3 Challenges Data Strategists Face and How to Overcome Them

Learn the top three data challenges I face as a data strategist and my tips and tricks for overcoming them.

Perspectives
July 22, 2024
Jennifer Rudin headshot
Jennifer Rudin
Senior Data Strategist, Amplitude
Paper airplane navigating through paper balls

Everyone wants to be data-driven. But it doesn’t happen by magic. In companies that are using data to inform their decisions in a smart way, you’ll likely find a set of data strategists working hard behind the scenes to create that magic.

As a data strategist, I have a lot going on. On any given day, you might find me analyzing data to identify user behavior changes, figuring out how new data will fit into our existing ecosystem, or fixing data anomalies. Amid this work, I also face a host of challenges—from communicating with stakeholders to cleaning up messy data.

Overcoming these challenges enables me to focus on more strategic work that benefits the entire organization. It means everyone can base their decisions on more meaningful data insights.
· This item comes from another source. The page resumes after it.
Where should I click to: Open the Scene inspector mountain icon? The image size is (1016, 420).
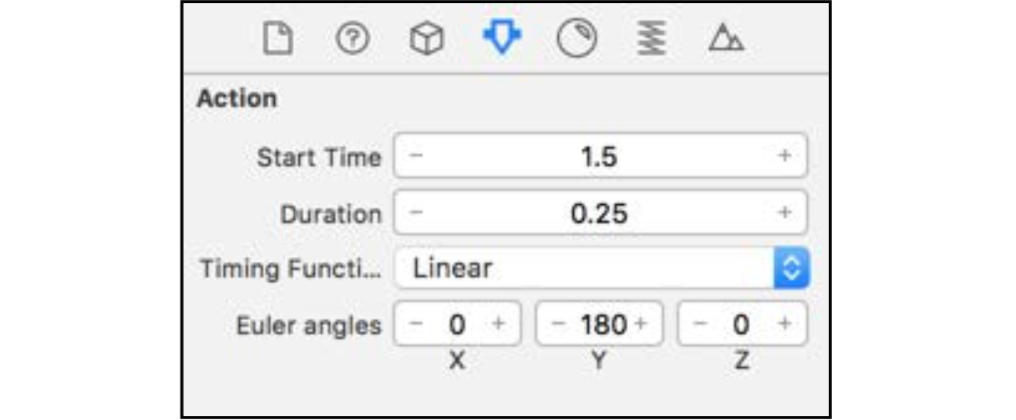[x=726, y=39]
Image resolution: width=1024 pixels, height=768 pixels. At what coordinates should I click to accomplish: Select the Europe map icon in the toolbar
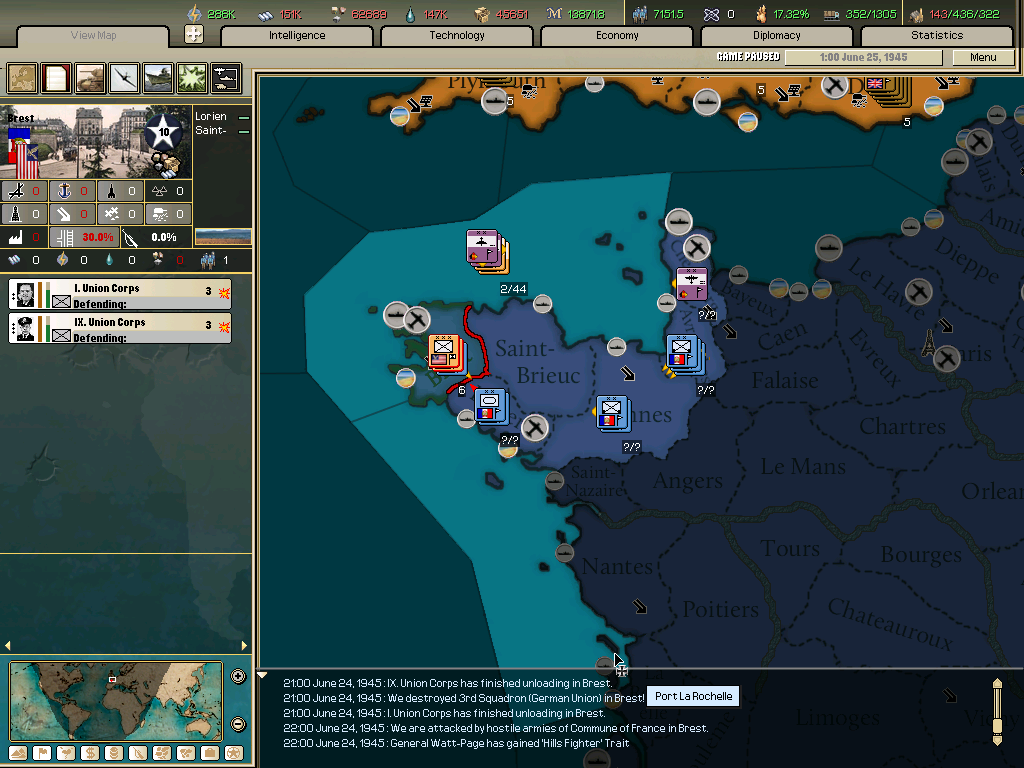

In this piece, I’ll explore some key challenges that I and other data strategists face. I’ll also share practical solutions to help make your life as a data strategist easier so that more companies can become data-driven.

Key takeaways
  • Data strategists play a crucial role in organizations by turning data into actionable insights, but they face significant challenges.
  • Poor data quality hampers analyses, emphasizing the need for robust data governance and hygiene practices.
  • Dealing with a large workload involves open communication with stakeholders to manage expectations, making the data request backlog visible, and breaking requests into smaller, tangible tasks.
  • Communicating a complete and accurate story for stakeholders requires using multiple data sources, thorough documentation, and effective storytelling that frames analyses in relatable human terms.
  • Data platforms like Amplitude help with storytelling and data hygiene by facilitating data cleaning, merging events, and transforming data.

1. Dealing with poor data quality

Poor quality data—incomplete, unstructured, or siloed across different systems—causes an uphill struggle for data strategists. When organizations don’t realize the importance of data hygiene, data strategists spend more time untangling and cleansing data and less time aggregating and synthesizing important business insights.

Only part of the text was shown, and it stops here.